Question

Matthew participates in a study that is looking at how confident students at SUNY Albany are. The mean score on the scale is 50. The distribution has a standard deviation of 10 and is normally distributed. Matthew scores a 65. What percentage of people could be expected to score the same as Matthew or higher on this scale?

a) 93.32%
b) 6.68%
c) 0.07%
d) 43.32%

Answer 1

b) 6.68%

Explanation:

Normal Probability Distribution

Problems of normal distributions can be solved using the z-score formula.

In a set with mean
`\mu` and standard deviation
`\sigma`, the z-score of a measure X is given by:

`Z = (X - \mu)/(\sigma)`

The Z-score measures how many standard deviations the measure is from the mean. After finding the Z-score, we look at the z-score table and find the p-value associated with this z-score.
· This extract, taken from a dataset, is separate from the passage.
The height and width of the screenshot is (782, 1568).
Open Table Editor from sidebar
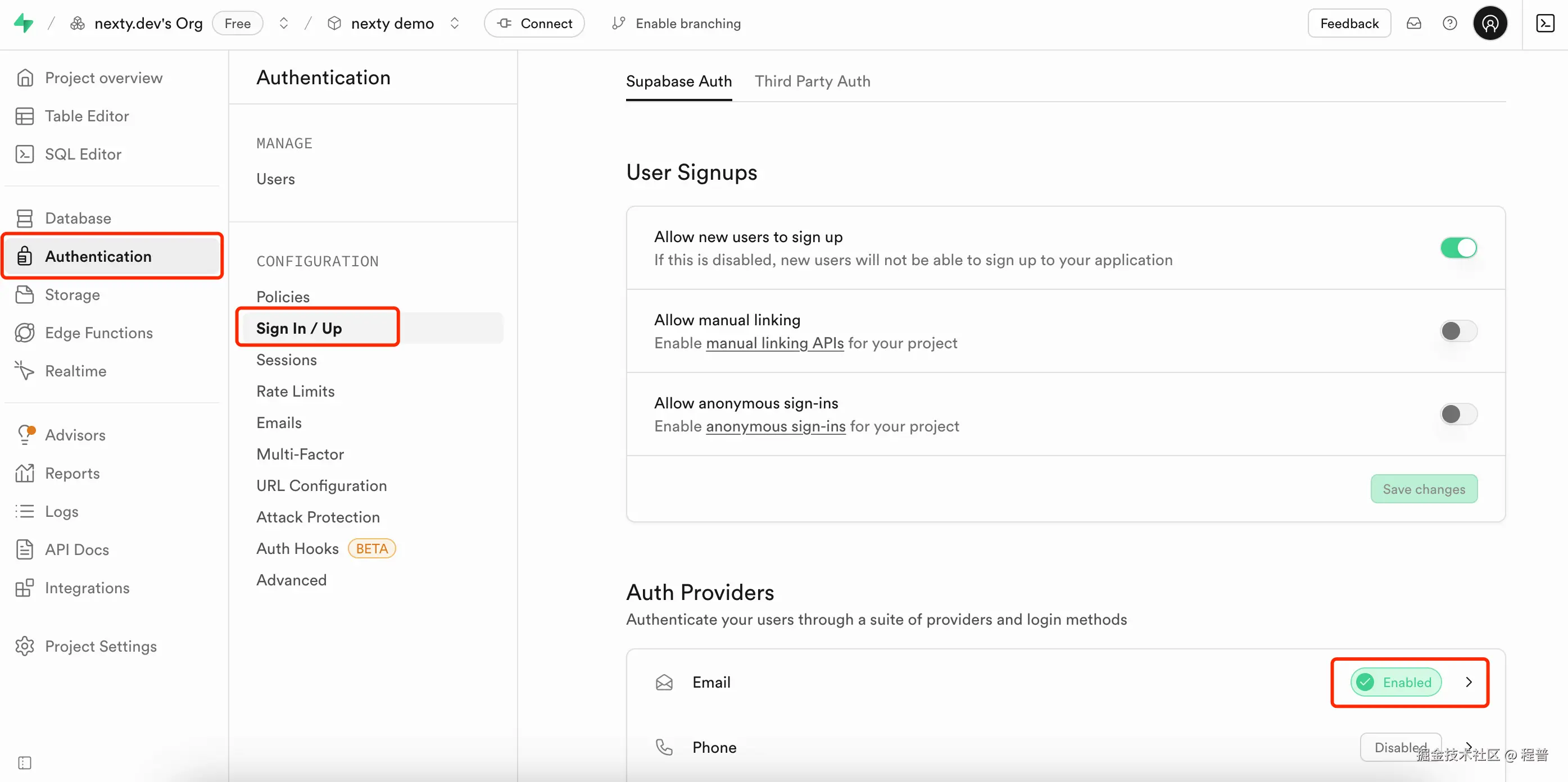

This p-value is the probability that the value of the measure is smaller than X, that is, the percentile of X. Subtracting 1 by the p-value, we get the probability that the value of the measure is greater than X.

The mean score on the scale is 50. The distribution has a standard deviation of 10.

This means that
`\mu = 50, \sigma = 10`

Matthew scores a 65. What percentage of people could be expected to score the same as Matthew or higher on this scale?

The proportion is 1 subtracted by the p-value of Z when X = 65. So

`Z = (X - \mu)/(\sigma)`

`Z = (65 - 50)/(10)`

`Z = 1.5`

`Z = 1.5` has a p-value of 0.9332.

1 - 0.9332 = 0.0668

0.0668*100% = 6.68%

So the correct answer is given by option b.